宋绮年喜欢被这个男人亲吻的感觉。那么纯真,自然,没有一丝狎昵和急色。
每一次肌肤接触,都能带来一波美妙的电流,窜过全身,产生无与伦比的愉悦。
在爱情上,宋绮年和千千万万普通女孩一样,希望能被恋人好好地呵护。
在江湖中颠沛流离了那么多年,她终于找到一个懂她、尊重她,爱她的人。

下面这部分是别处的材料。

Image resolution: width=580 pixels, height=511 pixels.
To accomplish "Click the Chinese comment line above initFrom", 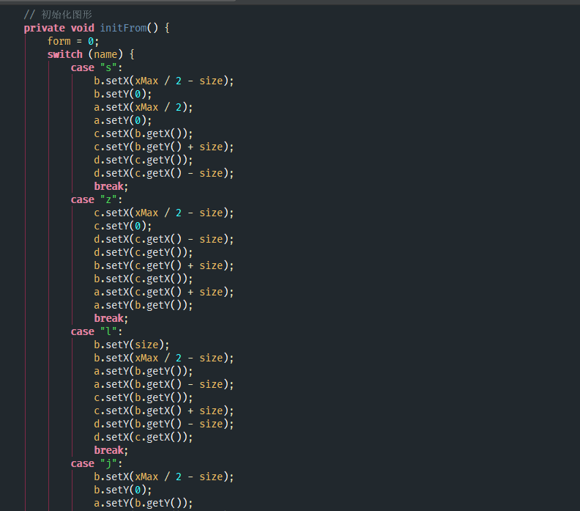I will pos(58,15).
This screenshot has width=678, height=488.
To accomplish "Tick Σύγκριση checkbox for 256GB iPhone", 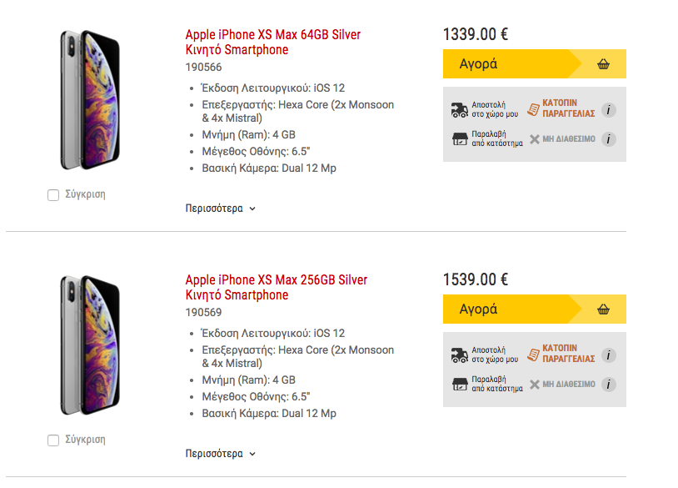I will point(53,440).
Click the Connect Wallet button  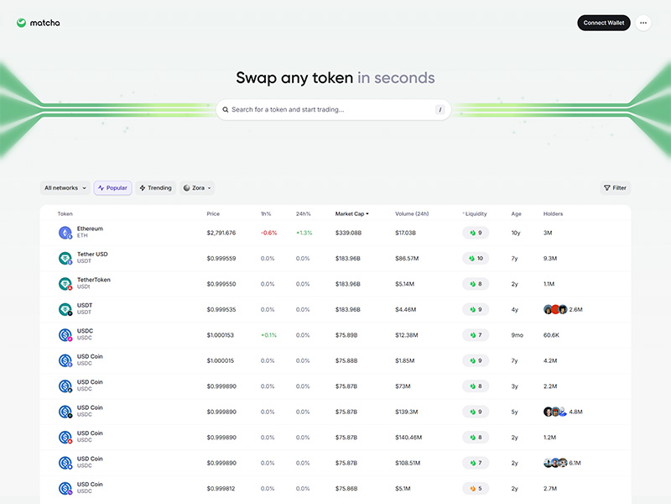click(603, 23)
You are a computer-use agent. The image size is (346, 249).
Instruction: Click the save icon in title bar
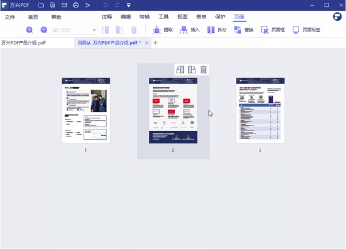(52, 5)
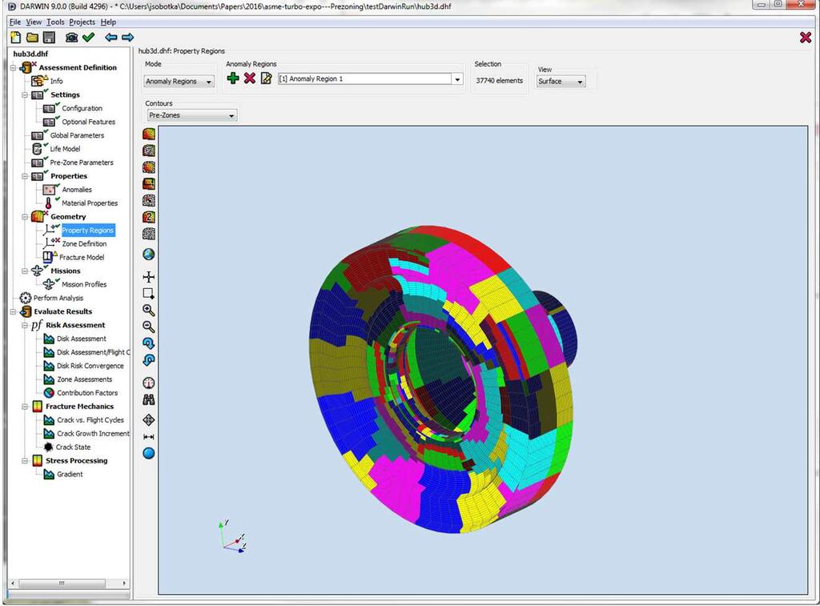The image size is (820, 606).
Task: Select the rectangle selection box tool
Action: (x=148, y=293)
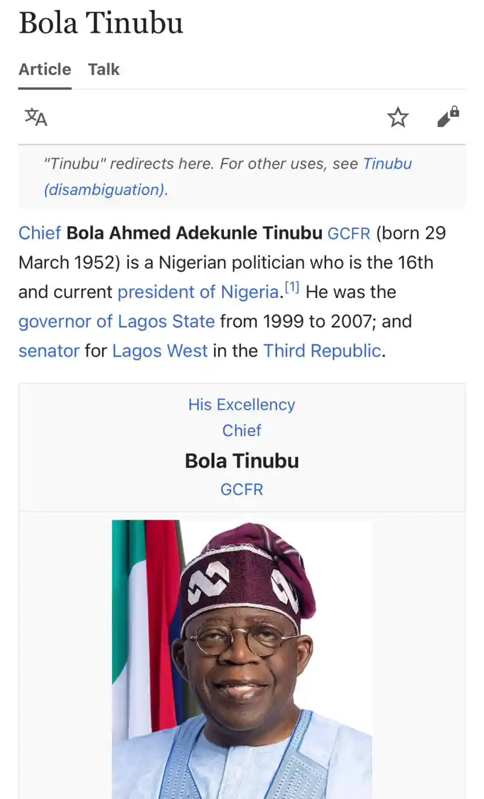
Task: Open the language selection icon
Action: click(35, 118)
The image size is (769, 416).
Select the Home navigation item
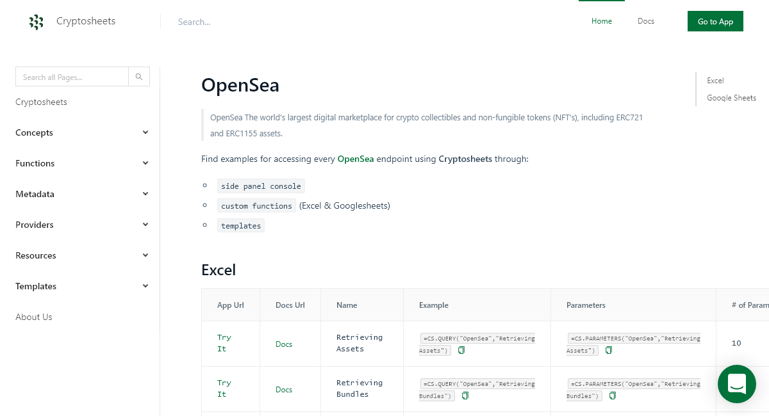pyautogui.click(x=601, y=21)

曾经吃过的苦酿成了蜜,曾经的怨忿化作对命运的感激。
宋绮年不知道她和傅承勖的将来会如何,但她会认真地去对待和他在一起的每一天。
男人大手轻柔地摸着她的头发,一下,又一下,无限眷恋。
心意相通之后的肢体接触,有一种难以言喻的满足感。两人有种仿佛早就相恋的熟悉感,却又充满初恋般的新鲜和疯狂渴望亲近的冲动。
他们互相依偎着,体会着这一股难得的愉悦,有好半晌没有说话。
傅承勖一点点把后来发生的事告诉宋绮年:“针对你的通缉令已经全部撤销了。连司令部都不会再来找你麻烦。等明天早报出摊,所有人都会知道你是清白的。孙家对你的误解,我也亲自和他们的主事人说清楚了。他们家陷入了权力交替的动荡中,接下来一段时间都无暇他顾。”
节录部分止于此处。